Susi Fatimah - Okezone
Jum'at, 19 Oktober 2012 06:30 wib
Presiden Susilo Bambang Yudhoyono
JAKARTA - Dalam satu tahun, Presiden Susilo Bambang Yudhoyono (SBY) mengumbar grasi kepada gembong narkoba. Terlebih pemberian grasi tersebut tak banyak diketahui masyarakat. Publik baru mengetahui setelah satu tahun pemberian grasi itu diberikan.
Pengamat politik dari Universitas Indonesia, Iberamsjah, SBY dinilai bersikap aneh dengan memberikan grasi dari hukaman mati menjadi hukuman seumur gidup.
"Sangat aneh SBY memberikan grasi, aneh orang bandar narkoba diampuni," ujar Iberamsjah kepada Okezone, Kamis (18/10/2012).
Dia mengaku geram dengan sikap SBY tersebut. Menurutnya, para gembong narkoba tersebut tak perlu diberikan grasi. Hukuman mati menjadi hal yang pantas diterima mereka lantaran telah mengedarkan narkoba yang telah nyata merusak generasi muda. "Saya menentang para bandar narkoba dikasih grasi, lepas dari hukuman mati," tegasnya.
Sebelumnya, Juru Bicara Mahkamah Agung, Djoko Sarwoko mengatakan Deni mengajukan grasi pada 26 April 2011 lalu. Namun, MA mengeluarkan pertimbangan hukum bahwa tidak cukup alasan untuk mengabulkan grasi tersebut.
Tak berselang lama, Presiden memutuskan untuk mengabulkan grasi Deni dengan mengeluarkan Keputusan Presiden (Keppres) Nomor 7/G/2012 dan mengubah hukuman Deni menjadi hukuman seumur hidup. Keppres tersebut ditandatangani pada 25 Januari 2012.

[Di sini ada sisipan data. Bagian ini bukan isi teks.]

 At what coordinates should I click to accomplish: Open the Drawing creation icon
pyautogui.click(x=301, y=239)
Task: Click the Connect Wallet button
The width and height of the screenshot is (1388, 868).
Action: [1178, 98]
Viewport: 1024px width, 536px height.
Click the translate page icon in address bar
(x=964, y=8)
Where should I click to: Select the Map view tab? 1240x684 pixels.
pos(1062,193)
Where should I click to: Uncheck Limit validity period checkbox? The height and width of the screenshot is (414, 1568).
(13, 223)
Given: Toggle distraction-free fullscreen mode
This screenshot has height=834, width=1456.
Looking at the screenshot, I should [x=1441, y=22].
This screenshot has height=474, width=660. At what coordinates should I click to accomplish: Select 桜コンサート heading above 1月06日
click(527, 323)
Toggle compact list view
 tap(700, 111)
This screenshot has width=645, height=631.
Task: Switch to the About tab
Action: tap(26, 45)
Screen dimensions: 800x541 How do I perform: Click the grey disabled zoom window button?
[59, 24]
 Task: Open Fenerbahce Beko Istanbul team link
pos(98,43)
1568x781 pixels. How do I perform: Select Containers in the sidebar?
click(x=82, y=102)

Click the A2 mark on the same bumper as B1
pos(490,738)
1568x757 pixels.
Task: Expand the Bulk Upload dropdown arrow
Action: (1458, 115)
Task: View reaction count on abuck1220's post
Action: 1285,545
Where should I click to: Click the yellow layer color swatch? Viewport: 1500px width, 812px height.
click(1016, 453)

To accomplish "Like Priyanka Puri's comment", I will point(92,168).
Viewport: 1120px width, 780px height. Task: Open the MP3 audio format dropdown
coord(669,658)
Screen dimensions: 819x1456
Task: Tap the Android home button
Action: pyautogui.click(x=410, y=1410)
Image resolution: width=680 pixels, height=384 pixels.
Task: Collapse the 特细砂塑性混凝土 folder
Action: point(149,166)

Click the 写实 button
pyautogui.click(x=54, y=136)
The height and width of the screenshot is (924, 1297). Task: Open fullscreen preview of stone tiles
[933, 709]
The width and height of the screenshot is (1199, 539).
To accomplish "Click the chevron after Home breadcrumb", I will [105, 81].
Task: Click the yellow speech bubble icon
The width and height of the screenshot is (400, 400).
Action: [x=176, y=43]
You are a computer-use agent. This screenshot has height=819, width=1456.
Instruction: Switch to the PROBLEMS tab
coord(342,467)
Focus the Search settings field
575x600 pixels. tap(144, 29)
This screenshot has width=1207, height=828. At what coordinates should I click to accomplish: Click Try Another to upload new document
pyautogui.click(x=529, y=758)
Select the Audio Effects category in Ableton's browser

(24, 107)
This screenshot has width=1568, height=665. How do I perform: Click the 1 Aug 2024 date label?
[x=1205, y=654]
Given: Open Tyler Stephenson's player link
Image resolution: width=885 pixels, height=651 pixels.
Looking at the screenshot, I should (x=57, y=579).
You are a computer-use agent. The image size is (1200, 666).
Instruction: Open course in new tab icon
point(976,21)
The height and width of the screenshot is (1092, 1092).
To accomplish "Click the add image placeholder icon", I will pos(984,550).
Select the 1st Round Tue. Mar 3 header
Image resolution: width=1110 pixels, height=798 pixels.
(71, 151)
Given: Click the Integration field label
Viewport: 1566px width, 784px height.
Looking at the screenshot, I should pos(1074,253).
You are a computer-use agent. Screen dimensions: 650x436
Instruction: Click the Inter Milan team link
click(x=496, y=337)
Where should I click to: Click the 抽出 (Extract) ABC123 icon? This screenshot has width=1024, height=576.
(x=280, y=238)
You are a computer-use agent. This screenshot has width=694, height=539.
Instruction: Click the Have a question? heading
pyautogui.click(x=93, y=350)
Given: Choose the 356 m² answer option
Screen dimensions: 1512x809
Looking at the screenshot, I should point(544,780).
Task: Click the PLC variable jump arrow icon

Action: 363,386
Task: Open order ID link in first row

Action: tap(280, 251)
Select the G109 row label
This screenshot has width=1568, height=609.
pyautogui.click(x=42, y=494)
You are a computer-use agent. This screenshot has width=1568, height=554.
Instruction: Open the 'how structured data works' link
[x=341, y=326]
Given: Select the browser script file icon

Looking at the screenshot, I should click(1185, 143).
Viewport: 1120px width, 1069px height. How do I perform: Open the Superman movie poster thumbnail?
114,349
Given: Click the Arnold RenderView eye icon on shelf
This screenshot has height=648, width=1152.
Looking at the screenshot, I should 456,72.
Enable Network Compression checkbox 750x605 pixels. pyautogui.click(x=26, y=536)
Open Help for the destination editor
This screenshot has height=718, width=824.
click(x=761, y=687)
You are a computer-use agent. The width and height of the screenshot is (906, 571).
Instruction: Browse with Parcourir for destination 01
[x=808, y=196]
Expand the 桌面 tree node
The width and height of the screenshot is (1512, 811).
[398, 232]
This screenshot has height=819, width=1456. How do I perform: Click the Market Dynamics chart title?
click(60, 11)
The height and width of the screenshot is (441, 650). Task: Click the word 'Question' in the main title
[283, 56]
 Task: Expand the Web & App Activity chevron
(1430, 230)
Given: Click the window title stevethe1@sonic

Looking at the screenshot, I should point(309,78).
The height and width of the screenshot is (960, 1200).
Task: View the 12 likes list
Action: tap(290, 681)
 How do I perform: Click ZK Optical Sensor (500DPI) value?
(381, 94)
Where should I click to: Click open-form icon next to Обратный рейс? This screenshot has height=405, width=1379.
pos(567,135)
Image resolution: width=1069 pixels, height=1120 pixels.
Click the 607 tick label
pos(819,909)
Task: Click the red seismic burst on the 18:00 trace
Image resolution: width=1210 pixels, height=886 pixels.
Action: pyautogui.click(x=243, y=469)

Selain itu, Presiden juga mengabulkan grasi kepada Ola yang diketahui masih satu kelompok dengan Deni. Grasi Ola dikeluarkan pada 26 September 2011 dengan Keppres Nomor 35/G/2011. SBY juga memberikan grasi kepada pengedar narkoba kelas kakap kepada WNA asal Australia Corby.
Padahal dalam pidatonya di Hari Antinarkoba pada Jumat, 30 Juni 2006, SBY pernah berjanji tidak akan memberikan grasi kepada pengedar narkoba.
"Saudara Ketua Mahkamah Agung, saya sendiri, tentu memilih untuk keselamatan bangsa dan negara kita, memilih keselamatan generasi kita, generasi muda kita dibandingkan memberikan grasi kepada mereka yang menghancurkan masa depan bangsa," tegas Presiden di Istana Negara, Jakarta, pada Jumat, 30 Juni 2006.